A recent study describes how a triggered star formation at the edge of a Wolf-Rayet (W-R) bubble could have led to the formation of our solar system.
W-R bubbles are nebula that surround W-R stars. These incredibly hot stars are relatively rare in the Universe and have an unusual spectra. W-R stars appear to have high surface enhancement of heavy elements, are low in hydrogen, and have strong stellar winds. A large number of W-R stars are surrounded by a nebula, which have a bubble-like appearance.
When the Solar System formed, the ratio of Aluminum (Al) was about seventeen times higher than the Galactic average. At the same time, Iron (Fe) was about two times lower. This is a critical problem in studies of the early Solar System. The team of researchers believes that the abundance of elements could be accounted for if the solar system was actually formed by a triggered star formation at the edge of a Wolf–Rayet (W–R) bubble. The paper outlines a viable model that can explain the abundances of Al and Fe, and estimates that up to 16% of Sun-like stars could have formed in this type of setting.

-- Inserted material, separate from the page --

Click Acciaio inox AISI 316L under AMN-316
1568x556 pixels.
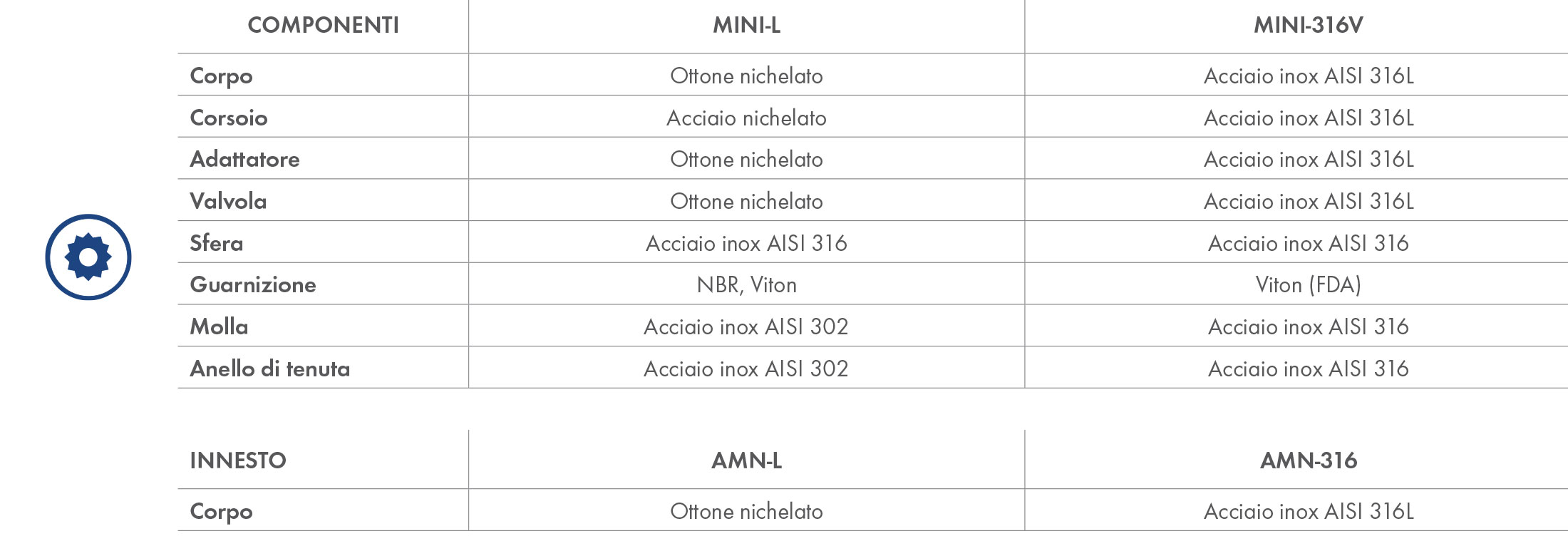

The study, “Triggered Star Formation inside the Shell of a Wolf–Rayet Bubble as the Origin of the Solar System,” was published in The Astrophysical Journal. This work was supported by the Emerging Worlds Program. The NASA Astrobiology Program provides resources for Emerging Worlds and other Research and Analysis programs within the NASA Science Mission Directorate (SMD) that solicit proposals relevant to astrobiology research.